I can’t squeeze out so much as a tiny tear over the ignominious end of Hunt’s career. Or even summon up a half-hearted harrumph. Imagine working in a lab with him. Imagine the drivel that must’ve spewed forth for decades if “Let me tell you about my trouble with girls” was all he could come up with for a prestigious international gathering to which he’d been invited.

The best responses to the whole hoopla were the funniest ones. An endless stream of selfies online of women working in labs wearing protective suits and goggles, or out in the field, dusting off fossils or collecting fecal matter, all labelled with the hashtag #distractinglysexy.

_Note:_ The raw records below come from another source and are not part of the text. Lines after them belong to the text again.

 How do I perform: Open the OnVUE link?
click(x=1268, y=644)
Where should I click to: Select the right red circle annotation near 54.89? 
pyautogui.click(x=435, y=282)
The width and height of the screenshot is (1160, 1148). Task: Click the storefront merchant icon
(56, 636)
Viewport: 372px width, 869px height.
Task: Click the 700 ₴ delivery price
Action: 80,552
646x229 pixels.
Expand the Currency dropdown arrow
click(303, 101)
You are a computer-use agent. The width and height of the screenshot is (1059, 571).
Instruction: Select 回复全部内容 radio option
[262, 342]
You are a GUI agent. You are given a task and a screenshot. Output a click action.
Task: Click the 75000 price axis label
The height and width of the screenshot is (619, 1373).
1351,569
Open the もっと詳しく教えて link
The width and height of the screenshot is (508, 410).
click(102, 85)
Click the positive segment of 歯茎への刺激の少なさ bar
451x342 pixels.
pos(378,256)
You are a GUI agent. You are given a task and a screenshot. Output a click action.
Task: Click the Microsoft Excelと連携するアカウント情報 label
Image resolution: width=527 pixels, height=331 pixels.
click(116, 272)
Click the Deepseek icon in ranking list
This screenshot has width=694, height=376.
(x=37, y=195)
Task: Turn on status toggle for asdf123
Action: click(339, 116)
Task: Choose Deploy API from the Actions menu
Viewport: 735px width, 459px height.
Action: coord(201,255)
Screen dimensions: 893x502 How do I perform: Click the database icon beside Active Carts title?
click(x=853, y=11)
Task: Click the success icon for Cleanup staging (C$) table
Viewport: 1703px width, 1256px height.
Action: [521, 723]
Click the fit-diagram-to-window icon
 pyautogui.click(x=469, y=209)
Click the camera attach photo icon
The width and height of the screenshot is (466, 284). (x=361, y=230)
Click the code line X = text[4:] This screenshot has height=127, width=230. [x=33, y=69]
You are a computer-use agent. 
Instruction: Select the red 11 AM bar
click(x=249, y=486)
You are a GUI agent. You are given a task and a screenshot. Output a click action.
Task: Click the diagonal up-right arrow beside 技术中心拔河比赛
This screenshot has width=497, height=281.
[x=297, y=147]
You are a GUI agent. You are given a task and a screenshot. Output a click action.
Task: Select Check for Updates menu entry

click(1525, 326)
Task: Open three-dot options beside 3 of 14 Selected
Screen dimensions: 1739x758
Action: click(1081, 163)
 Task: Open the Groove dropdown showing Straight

Calling out attitudes such as Hunt’s isn’t about being humourless, it’s about reminding people, even smart ones, that although change can be difficult to accept, it’s a lot easier than trying to keep hold of people’s respect when you reveal yourself to be hopelessly, idiotically, out of touch.

Why I’m Fonda Jane

EVERYONE knows Jane Fonda from Barbarella, or Cat Ballou, or those terrifying aerobics videos that littered charity shops in the 1990s. But I know her from Barefoot In The Park. It was the first film I saw her in and I loved it and I loved her. Robert Redford, her uptight husband, was beautiful but Fonda was funny and beautiful. So what a treat to be wiring my way through the sitcom Grace And Frankie on Netflix only to discover that, at 77, Fonda remains both funny and beautiful. Lily Tomlin is also amazing and Martin Sheen and Sam Waterston great too, but there’s something magnetic about Fonda. And the fact she has just written an article for the Huffington Post about opposing Arctic drilling only makes me love her more. What a woman. «

Underneath the Arches’ troubles

WHEN the First Minister’s stunt double, John Swinney, said at FMQs last week that the Scottish Government would “look in all ways that we possibly can do to assist in safeguarding the future of what I recognise as a significant cultural venue in the city of Glasgow and a venue that contributes a great deal to the cultural life of Scotland” my heart sank. He was talking about The Arches, that magnificent, subterranean cathedral to the arts which, it was announced last week, has gone into administration. That 130 jobs are at risk is bad enough, but the closure deals a brutal blow to Scotland’s cultural landscape. Artists are speaking out for a place vital to so many people; former employees reminiscing about the good old days, punters remembering the amazing gigs and shows they witnessed. My connection to The Arches is probably similar to that of loads of people who’ve lived in Glasgow. I’ve danced there, had my tea there, been to gigs there. I’ve seen Beckett plays in dank spaces and much dodgy cabaret. Closing a venue with a global reputation which has been the launch pad for some of the best creative work Scotland has produced in recent years is an act not just of heavy-handedness, but of wanton cultural vandalism. It seems disproportionate, draconian. I don’t know if there is a way back, but every possible attempt should be made to find one. So stilted language aside, I hope Swinney is as good as his word.